### Given entries
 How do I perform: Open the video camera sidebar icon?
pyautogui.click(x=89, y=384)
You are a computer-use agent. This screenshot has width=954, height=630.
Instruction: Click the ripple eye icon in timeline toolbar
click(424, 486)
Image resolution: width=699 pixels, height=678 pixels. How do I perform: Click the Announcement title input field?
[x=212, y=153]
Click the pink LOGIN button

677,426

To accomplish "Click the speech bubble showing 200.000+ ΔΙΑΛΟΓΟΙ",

### Short problem
Copy these lines out word for word.

### The answer
 How do I perform: Open the video camera sidebar icon?
pyautogui.click(x=89, y=384)
You are a computer-use agent. This screenshot has width=954, height=630.
Instruction: Click the ripple eye icon in timeline toolbar
click(424, 486)
Image resolution: width=699 pixels, height=678 pixels. How do I perform: Click the Announcement title input field?
[x=212, y=153]
Click the pink LOGIN button

677,426

To accomplish "Click the speech bubble showing 200.000+ ΔΙΑΛΟΓΟΙ",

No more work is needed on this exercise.